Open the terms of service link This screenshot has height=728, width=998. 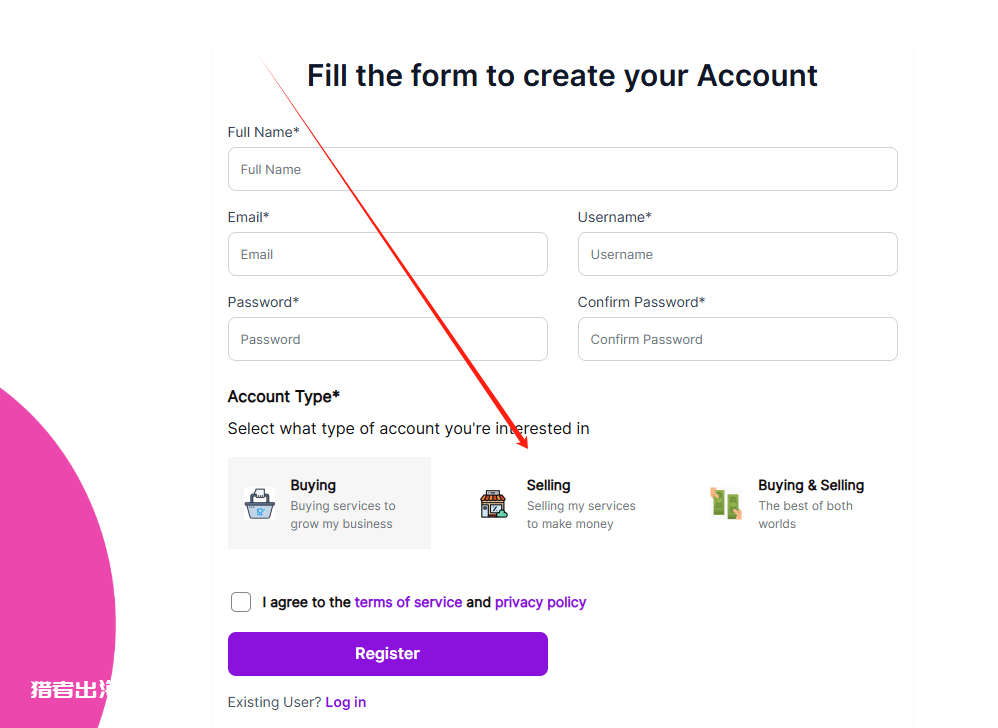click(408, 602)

* * *

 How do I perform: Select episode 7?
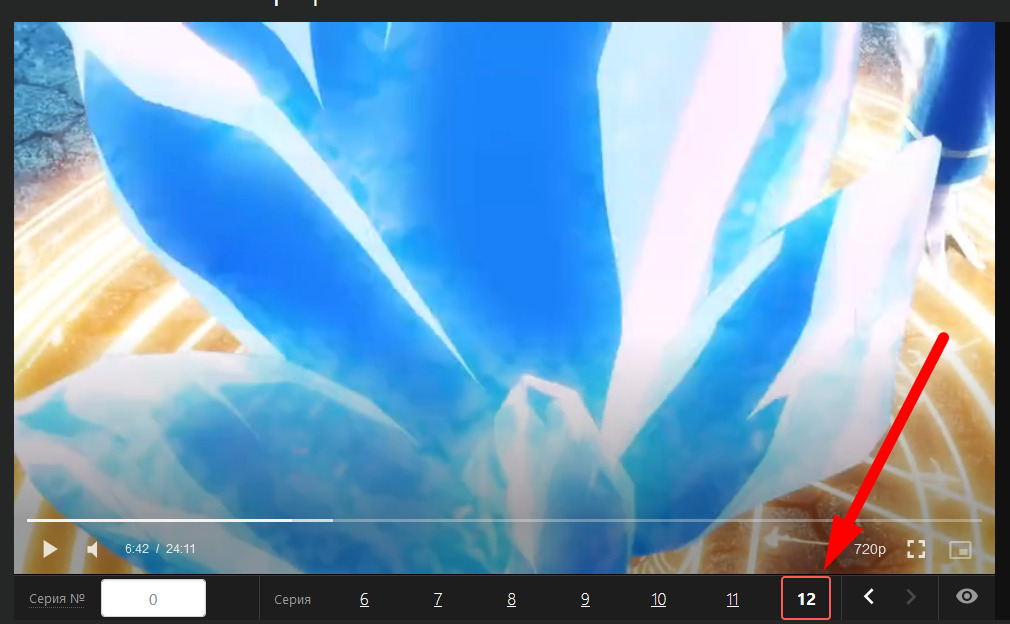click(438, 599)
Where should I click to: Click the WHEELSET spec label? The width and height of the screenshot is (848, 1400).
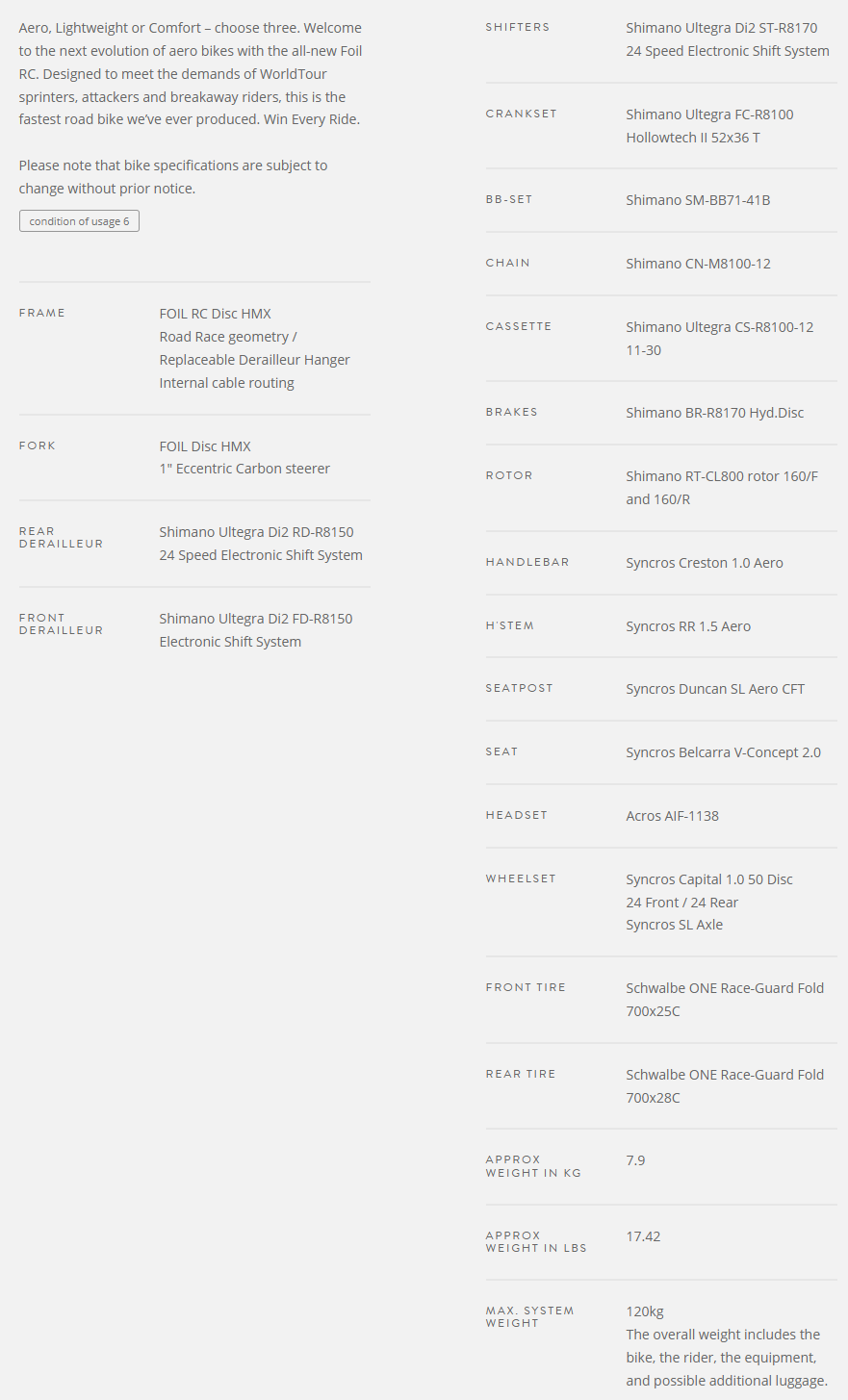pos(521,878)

Task to carry out: Set down the records from the line containing "Where should I" up to and including the line containing "pos(521,878)", repeating them exactly, with the pictures left out.

Solution to this exercise:
Where should I click to: Click the WHEELSET spec label? The width and height of the screenshot is (848, 1400).
pos(521,878)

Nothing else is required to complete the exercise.